Mapflow, along with the Dublin Transportation Office, is conducting a study under the Active Road Management Assisted by Satellite project to determine whether satellite technology can be used to monitor road usage in Dublin. The system uses in-vehicle black boxes and global satellite positioning (GPS) data to determine the exact route a driver has traveled so a fair and precise toll can be calculated after each journey.
“The overall goal, in Europe in particular, is to move toward a utility-based bill, much like a mobile phone bill, for your use of the roads,” Harvey Appelbe, Mapflow’s chief technical officer, told Satellite News. “So according to the time, the place and the congested nature of the road, there would be a charge and that charge is related to the cost on the economy of you driving.”
The first phase of testing, which has been completed, was designed to check the feasibility of using GPS coordinates to identify road locations. A specially equipped car fitted with more than 10 test devices, including a range of vendor solutions and high accuracy survey equipment, traveled around Dublin collecting data.

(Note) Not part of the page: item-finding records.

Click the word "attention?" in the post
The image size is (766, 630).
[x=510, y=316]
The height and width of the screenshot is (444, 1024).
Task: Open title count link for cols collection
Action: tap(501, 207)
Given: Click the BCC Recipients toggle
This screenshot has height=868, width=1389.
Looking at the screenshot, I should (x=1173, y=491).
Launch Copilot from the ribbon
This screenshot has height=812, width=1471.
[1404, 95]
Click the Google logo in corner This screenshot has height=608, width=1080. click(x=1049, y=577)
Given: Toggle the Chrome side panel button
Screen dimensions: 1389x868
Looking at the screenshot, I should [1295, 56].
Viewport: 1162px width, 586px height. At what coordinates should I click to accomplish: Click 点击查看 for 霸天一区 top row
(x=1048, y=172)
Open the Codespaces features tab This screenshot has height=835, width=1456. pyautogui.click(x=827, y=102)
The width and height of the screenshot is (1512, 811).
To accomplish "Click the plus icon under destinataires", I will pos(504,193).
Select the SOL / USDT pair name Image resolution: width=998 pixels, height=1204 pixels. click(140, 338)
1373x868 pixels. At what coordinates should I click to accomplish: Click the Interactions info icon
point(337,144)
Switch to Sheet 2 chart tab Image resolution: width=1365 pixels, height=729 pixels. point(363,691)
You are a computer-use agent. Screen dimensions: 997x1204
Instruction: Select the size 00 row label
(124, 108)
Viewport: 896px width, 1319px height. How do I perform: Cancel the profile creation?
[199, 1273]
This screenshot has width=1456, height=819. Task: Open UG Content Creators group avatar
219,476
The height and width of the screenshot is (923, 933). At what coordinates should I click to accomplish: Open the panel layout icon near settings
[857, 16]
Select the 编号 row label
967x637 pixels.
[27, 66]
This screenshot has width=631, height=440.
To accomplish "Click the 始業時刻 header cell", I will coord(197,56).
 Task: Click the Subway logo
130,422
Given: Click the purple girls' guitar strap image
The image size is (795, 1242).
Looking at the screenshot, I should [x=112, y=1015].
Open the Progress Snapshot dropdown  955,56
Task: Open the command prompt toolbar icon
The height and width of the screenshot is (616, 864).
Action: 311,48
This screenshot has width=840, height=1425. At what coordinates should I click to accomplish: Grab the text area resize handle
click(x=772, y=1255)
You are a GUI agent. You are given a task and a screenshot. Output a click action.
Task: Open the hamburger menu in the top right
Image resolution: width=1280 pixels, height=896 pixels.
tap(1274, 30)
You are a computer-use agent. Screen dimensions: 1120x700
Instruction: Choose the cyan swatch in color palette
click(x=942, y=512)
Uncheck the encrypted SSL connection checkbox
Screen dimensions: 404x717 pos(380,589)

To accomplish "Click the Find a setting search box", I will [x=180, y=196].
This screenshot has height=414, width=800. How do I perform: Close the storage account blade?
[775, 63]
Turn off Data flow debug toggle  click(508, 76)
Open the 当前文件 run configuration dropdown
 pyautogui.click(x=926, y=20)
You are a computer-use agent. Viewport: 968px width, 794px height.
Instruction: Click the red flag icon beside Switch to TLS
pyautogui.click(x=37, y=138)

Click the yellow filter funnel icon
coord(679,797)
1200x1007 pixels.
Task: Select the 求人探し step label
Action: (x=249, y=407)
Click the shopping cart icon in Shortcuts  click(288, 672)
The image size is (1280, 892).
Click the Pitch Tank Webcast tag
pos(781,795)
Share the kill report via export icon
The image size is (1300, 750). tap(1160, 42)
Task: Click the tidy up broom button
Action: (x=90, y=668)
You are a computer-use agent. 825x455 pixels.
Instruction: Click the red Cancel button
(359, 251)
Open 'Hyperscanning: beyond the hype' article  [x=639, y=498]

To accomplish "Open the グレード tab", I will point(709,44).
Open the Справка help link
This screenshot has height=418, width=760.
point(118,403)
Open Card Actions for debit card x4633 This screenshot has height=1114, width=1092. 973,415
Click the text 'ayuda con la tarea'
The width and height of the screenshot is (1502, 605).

The upcoming phase is “designed to benchmark GPS performance within the various urban environments, those being the biggest problem areas,” Appelbe said. The test will involve at least 30 cars equipped with satellite navigation equipment and will monitor the road usage of the vehicles as they travel normally around the city. The equipment will track miles traveled during peak and non-peak hours, as well where the car was driven, whether it be in the city or rural areas surrounding the city.
The initial trials are being funded by the European Space Agency (ESA), and Mapflow estimates the overall ESA funding on system testing will exceed 2.5 million euros ($3 million).
If the system proves viable, Mapflow predicts that congestion on roadways would be reduced due to a variety of factors, including the removal of toll booths and the ability to charge higher premiums for roads more likely to be congested at certain times of the day. Mapflow expects drivers to alter their driving patterns to allow for the cheapest trip possible, which, in theory, would spread traffic across more roads instead of concentrated on a few main avenues. Information provided by Mapflow on the project said, “The road network only needs to see a modest reduction in congestion to become unsaturated and much more efficient.”
But do not expect to see these changes happening overnight, Appelbe said. “This isn’t going to happen in the next year or with the next five years,” he said. “Honestly, I think it is more likely to happen within the next 10 years.” The long-term implementation goal also would provide auto manufacturers time to account for the placement of satellite navigation and tracking devices in vehicles in their new vehicle lines, he said.